Commissioning for SLCN in the context of the SEND reforms
The “Special educational needs and disability code of practice: 0 to 25 years” 7, implemented from September 2014, provides the statutory guidance to Local Authorities, Health bodies and Schools regarding their obligations to ensure that appropriate support for children and young people with special educational needs is provided. This code of practice puts in place the operational changes as a result of the recent legislation in health 8 and for children and families 9.
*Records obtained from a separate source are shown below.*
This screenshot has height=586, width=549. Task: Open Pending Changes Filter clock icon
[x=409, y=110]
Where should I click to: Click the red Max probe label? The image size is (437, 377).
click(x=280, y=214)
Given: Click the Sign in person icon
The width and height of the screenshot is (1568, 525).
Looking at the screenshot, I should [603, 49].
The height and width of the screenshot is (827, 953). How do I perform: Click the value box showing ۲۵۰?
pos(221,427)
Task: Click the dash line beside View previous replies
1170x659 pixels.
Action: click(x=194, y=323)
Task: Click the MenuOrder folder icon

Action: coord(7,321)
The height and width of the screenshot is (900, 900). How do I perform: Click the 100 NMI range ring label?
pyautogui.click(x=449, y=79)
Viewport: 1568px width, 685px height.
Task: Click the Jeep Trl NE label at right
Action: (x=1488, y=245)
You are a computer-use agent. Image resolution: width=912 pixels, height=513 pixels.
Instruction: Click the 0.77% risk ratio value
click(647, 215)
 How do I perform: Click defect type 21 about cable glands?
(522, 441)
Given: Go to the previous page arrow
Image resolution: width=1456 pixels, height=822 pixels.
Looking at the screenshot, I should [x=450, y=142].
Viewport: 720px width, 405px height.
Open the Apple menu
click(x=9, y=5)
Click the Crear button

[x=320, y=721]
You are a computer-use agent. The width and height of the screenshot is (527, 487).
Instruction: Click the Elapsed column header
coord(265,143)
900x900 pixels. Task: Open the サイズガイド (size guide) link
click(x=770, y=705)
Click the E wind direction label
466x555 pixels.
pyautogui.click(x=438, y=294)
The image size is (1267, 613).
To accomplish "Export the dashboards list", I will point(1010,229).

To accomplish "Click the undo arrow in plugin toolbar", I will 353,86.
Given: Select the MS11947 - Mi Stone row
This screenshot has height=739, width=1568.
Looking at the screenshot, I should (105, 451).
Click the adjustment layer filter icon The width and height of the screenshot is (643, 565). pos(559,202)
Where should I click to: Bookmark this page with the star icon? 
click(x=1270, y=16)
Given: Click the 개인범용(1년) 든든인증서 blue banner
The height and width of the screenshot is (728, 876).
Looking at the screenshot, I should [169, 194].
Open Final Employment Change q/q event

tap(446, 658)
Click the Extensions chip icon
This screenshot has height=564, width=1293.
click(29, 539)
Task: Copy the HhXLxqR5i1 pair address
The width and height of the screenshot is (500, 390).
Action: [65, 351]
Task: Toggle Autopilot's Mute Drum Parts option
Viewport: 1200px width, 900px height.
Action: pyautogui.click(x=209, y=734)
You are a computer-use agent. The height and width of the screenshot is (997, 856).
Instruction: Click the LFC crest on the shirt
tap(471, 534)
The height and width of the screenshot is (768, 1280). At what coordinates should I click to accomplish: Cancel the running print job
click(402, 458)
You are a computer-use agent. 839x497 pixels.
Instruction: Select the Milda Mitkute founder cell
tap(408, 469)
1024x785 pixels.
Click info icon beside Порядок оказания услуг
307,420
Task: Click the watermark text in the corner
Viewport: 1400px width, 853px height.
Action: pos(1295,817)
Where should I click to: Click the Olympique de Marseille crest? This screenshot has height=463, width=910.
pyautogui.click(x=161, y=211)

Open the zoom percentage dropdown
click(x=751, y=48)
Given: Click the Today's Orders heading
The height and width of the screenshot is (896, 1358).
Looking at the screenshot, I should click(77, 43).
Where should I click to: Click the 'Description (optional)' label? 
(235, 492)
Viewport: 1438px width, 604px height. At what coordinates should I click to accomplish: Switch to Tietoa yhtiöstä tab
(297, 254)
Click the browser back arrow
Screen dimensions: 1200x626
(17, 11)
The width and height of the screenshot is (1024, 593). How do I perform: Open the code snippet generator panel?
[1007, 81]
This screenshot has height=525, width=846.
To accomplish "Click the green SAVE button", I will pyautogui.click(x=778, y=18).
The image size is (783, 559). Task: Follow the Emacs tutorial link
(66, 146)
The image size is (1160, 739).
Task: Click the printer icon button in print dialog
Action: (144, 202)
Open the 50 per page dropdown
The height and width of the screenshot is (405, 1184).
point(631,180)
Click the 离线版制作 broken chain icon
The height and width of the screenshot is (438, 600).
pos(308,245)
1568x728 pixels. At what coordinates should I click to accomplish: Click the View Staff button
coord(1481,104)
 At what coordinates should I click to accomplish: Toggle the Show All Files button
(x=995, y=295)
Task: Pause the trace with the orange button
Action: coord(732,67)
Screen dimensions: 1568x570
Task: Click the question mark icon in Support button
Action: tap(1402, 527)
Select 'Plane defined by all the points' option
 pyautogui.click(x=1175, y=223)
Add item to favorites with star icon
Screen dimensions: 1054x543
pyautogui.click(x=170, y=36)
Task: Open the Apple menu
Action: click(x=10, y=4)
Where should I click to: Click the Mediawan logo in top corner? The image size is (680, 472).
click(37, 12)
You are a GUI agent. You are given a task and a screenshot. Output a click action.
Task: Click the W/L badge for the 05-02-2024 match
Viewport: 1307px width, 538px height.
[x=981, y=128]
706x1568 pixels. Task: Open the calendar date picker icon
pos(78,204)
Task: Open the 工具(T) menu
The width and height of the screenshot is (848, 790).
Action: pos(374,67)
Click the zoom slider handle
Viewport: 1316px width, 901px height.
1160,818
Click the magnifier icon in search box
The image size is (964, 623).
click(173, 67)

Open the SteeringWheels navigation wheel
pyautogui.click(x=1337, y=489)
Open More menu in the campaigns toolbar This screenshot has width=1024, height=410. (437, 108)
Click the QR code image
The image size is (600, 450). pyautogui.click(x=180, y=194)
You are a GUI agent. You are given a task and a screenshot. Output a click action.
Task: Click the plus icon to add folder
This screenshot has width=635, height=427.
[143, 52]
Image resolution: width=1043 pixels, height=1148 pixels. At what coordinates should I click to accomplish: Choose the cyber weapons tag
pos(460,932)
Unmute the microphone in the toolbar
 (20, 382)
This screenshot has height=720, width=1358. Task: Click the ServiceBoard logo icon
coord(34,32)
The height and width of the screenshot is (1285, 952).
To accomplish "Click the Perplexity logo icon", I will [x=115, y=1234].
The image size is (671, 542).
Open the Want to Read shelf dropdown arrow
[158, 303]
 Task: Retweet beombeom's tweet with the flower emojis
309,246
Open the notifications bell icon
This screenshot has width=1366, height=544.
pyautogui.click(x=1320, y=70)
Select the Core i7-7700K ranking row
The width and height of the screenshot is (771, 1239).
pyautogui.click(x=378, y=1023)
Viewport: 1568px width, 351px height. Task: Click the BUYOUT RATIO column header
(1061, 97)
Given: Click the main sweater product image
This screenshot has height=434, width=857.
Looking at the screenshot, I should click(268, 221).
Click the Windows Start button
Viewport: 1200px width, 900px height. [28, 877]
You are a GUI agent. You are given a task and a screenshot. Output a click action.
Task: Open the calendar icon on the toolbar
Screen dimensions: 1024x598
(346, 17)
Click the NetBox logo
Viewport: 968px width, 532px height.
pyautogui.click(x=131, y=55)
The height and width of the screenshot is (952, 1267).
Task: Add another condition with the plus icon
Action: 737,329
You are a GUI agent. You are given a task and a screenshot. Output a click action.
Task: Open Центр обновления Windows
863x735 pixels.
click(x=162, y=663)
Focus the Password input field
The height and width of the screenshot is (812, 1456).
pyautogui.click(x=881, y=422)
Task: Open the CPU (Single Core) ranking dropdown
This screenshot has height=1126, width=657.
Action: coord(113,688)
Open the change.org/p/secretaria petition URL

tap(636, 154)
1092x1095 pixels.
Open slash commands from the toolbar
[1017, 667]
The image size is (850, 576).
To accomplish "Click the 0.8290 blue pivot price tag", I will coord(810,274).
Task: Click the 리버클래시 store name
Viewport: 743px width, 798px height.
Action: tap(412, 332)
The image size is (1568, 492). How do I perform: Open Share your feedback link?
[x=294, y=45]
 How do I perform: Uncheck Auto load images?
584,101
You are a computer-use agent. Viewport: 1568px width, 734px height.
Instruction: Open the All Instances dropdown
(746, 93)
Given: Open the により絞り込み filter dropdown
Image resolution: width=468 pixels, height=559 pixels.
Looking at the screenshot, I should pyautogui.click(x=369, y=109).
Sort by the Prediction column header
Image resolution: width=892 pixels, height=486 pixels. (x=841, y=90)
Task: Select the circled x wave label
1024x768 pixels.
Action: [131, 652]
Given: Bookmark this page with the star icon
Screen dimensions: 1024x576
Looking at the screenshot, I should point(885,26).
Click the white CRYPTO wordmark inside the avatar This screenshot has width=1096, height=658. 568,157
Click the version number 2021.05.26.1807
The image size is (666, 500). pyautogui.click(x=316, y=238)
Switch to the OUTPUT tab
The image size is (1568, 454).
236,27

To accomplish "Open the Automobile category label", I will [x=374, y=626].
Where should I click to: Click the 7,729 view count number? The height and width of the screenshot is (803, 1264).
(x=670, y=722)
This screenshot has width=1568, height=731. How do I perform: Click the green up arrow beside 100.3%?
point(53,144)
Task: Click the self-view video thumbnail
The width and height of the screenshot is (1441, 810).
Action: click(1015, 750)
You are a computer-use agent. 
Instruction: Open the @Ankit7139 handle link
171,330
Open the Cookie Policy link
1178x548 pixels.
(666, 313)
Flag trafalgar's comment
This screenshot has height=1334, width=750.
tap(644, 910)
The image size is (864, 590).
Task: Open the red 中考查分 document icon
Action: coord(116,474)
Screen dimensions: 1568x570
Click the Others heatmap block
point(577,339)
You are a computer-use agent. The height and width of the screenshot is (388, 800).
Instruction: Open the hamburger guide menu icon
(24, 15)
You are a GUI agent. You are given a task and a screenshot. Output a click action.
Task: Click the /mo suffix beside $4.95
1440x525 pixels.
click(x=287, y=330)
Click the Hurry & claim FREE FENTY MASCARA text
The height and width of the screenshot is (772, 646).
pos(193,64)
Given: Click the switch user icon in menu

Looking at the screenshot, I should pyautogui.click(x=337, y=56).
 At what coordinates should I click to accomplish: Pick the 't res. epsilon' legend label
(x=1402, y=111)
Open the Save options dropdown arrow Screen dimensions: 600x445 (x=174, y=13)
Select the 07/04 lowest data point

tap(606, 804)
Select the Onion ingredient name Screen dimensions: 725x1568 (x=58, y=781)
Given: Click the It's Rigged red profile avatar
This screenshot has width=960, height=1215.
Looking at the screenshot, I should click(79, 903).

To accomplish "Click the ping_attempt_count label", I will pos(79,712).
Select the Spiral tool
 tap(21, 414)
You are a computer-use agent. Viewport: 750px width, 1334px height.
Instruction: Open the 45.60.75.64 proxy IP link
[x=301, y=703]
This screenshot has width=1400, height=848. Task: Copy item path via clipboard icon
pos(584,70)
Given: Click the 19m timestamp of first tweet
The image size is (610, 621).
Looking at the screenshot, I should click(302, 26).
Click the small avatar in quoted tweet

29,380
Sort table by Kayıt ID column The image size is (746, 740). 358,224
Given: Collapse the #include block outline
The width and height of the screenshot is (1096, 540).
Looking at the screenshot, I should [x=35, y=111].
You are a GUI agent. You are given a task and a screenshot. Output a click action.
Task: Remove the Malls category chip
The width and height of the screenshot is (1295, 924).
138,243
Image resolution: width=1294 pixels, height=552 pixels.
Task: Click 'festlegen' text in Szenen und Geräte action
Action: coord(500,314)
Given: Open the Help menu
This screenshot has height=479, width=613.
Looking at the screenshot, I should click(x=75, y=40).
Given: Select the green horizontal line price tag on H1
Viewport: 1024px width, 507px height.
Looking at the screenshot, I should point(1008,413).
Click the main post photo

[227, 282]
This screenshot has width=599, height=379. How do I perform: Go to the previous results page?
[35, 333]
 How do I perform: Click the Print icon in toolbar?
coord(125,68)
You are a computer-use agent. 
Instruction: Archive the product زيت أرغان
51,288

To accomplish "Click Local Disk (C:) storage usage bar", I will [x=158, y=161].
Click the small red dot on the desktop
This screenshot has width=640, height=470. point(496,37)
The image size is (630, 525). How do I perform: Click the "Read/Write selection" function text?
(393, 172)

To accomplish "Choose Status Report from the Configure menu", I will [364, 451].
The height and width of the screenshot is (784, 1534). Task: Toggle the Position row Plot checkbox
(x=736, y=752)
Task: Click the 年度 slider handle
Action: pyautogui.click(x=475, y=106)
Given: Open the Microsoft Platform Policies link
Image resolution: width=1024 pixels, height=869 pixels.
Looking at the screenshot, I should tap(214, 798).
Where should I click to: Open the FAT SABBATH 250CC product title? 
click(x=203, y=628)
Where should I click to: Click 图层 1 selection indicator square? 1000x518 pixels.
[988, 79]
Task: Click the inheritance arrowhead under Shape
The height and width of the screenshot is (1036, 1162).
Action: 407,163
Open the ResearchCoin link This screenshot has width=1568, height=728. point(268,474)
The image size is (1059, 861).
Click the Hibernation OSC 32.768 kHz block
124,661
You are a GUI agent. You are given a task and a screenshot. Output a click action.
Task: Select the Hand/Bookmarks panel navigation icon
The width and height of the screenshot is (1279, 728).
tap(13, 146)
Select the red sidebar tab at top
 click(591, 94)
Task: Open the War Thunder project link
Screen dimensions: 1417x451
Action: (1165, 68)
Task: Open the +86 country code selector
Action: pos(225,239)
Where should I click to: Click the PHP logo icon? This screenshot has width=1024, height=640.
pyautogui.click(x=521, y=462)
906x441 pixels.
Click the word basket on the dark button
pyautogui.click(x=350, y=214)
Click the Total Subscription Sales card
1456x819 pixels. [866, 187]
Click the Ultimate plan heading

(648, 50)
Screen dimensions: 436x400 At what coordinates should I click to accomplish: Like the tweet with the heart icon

The key changes to how children and young people with SEN will be supported include:
- The requirements for joint commissioning of provision between Education, Health and Social Care within a Local Authority Area
- The creation of a jointly commissioned Local Offer in each Local Authority Area outlining the support available, or expected to be available in that area (or outside where required), for children and young people with SEN. This applies to children and young people with and without an Education, Health and Care Plan
- Integrated provision as a consequence of joint commissioning. This brings opportunities for building flexible pathways for children and young people, and drawing together a wide range of professionals. However it also brings challenges of co-ordinating the multiple provider organisations that might be part such processes
- Increased responsibility on schools to provide high quality support and to publish the support which they provide for SEN
- The extension of the eligibility for support for SEN to the age of 25 which in turn brings new responsibilities for Colleges
- The increased emphasis on the Early Years from birth, including the need for Health Visitors and Early Years Practitioners to collaborate to ensure that needs are identified in the year a child is two
- The introduction of Education, Health and Care Plans which will replace Statements of SEN and must focus on the outcomes and aspirations of the child, young person and their family
- The entitlement to a personal budget and direct payment for elements of SEN support outlined in the Education, Health and Care Plan
Children and young people with SLCN represent a significant proportion of children and young people with SEN: 31.6% of pupils with statements or at school action plus in state-funded primary schools in England have SLCN as their primary type of need10. In some areas of high disadvantage, upward of 50% of children enter school with poor speech, language and communication skills11.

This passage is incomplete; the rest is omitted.